* **EXERCISE TASKS**
- a) In the chat log, what were people in the Fedora bug report doing when they ran into the issue, according to MrCooper?
- b) Return the part of the chat log between "heat_ has joined" and "doesn’t like those.", inclusive.

MajorBiscuit has joined #dri-devel
Company has joined #dri-devel
<tjaalton> MrCooper: you mean comment #15?
<MrCooper> yeah, also in the Fedora bug report people are hitting the issue after upgrading to a newer upstream version
<MrCooper> so I'm afraid changing (PACKAGE_)VERSION won't help after all
<tjaalton> meh
<MrCooper> I do wonder if Mesa couldn't check whether the cached data is compatible though
YuGiOhJCJ has quit [Quit: YuGiOhJCJ]
heat_ has quit [Read error: No route to host]
heat has joined #dri-devel
<DragoonAethis> mupuf: Thanks, I'm gonna need it ;-;
kts has quit [Quit: Konversation terminated!]
fxkamd has joined #dri-devel
junaid has joined #dri-devel
yuq825 has quit []
Haaninjo has joined #dri-devel
<alyssa> hakzsam: done to the best of my abilitiy
<hakzsam> thanks!
heat_ has joined #dri-devel
kzd has joined #dri-devel
heat has quit [Read error: No route to host]
aravind has quit [Ping timeout: 480 seconds]
<alyssa> any time
<alyssa> well,
<alyssa> most times
<alyssa> 9am-5pm Mon-Fri, excluding stat holidays illness or planned vacations
<alyssa> weird express "any time",.
<alyssa> expression
<DemiMarie> lina: I strongly recommend adding the shader prelude. If it turns out to be unnecessary then it can just be removed, but it seems that adding it would be a uAPI break and Linus doesn’t like those.
aravind has joined #dri-devel
idr has joined #dri-devel
rauji___ has joined #dri-devel
<gfxstrand> DemiMarie: I don't think your notion that mobile GPU vendors are doing a good job at security. Just a couple years ago, somsone had a WebGPU app which can reboot your phone.

* **DATA SUPPLIED**
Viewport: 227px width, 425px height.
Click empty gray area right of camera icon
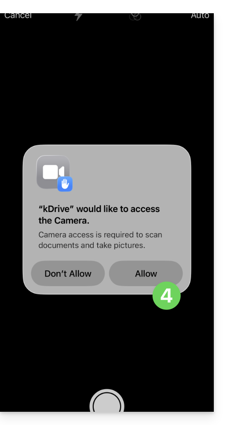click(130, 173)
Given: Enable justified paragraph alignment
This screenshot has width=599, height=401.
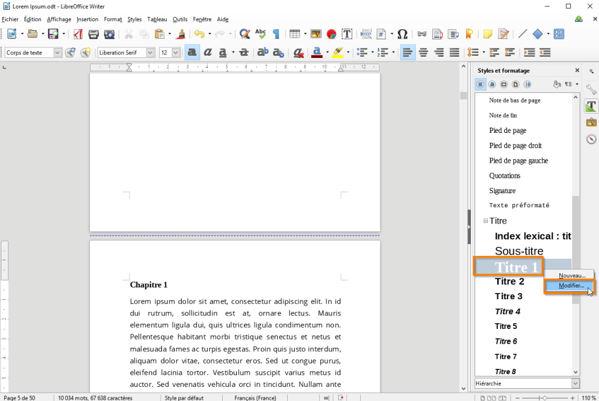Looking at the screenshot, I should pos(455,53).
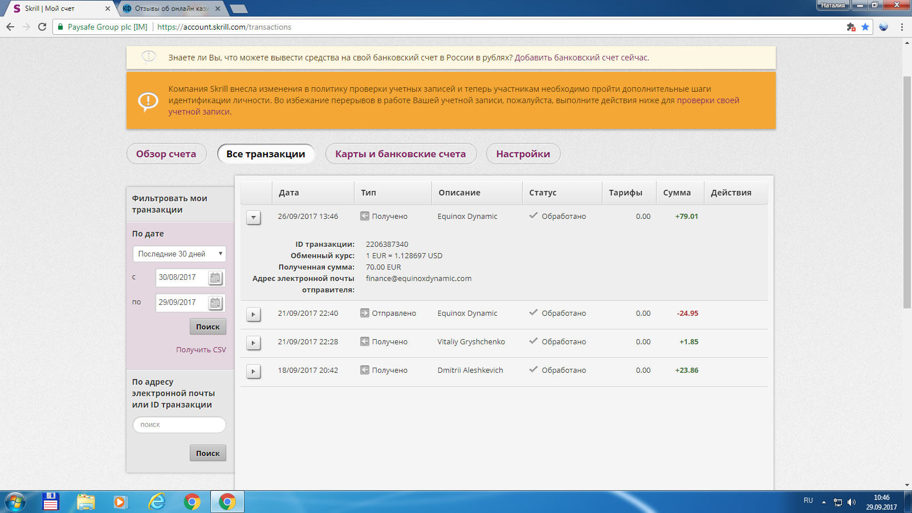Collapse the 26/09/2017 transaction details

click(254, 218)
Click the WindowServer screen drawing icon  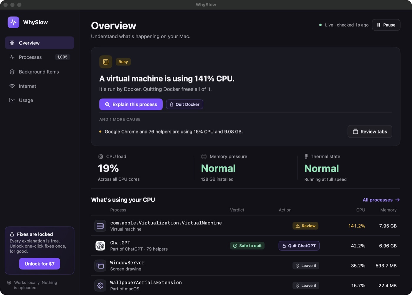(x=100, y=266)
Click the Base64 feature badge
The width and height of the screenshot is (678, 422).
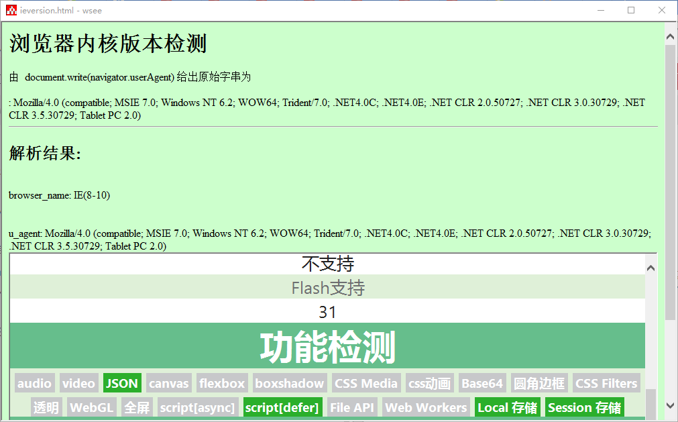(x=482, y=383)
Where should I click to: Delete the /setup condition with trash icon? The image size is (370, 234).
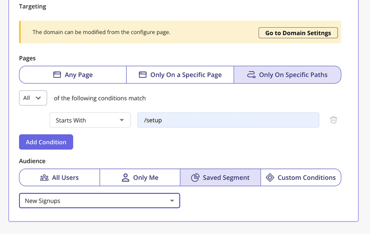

---

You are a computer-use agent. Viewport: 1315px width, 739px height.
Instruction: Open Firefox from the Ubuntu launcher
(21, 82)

* **ANSWERS TO THE PROBLEMS**
- a) Upgrading to a newer upstream version.

- b)
heat_ has joined #dri-devel
kzd has joined #dri-devel
heat has quit [Read error: No route to host]
aravind has quit [Ping timeout: 480 seconds]
<alyssa> any time
<alyssa> well,
<alyssa> most times
<alyssa> 9am-5pm Mon-Fri, excluding stat holidays illness or planned vacations
<alyssa> weird express "any time",.
<alyssa> expression
<DemiMarie> lina: I strongly recommend adding the shader prelude. If it turns out to be unnecessary then it can just be removed, but it seems that adding it would be a uAPI break and Linus doesn’t like those.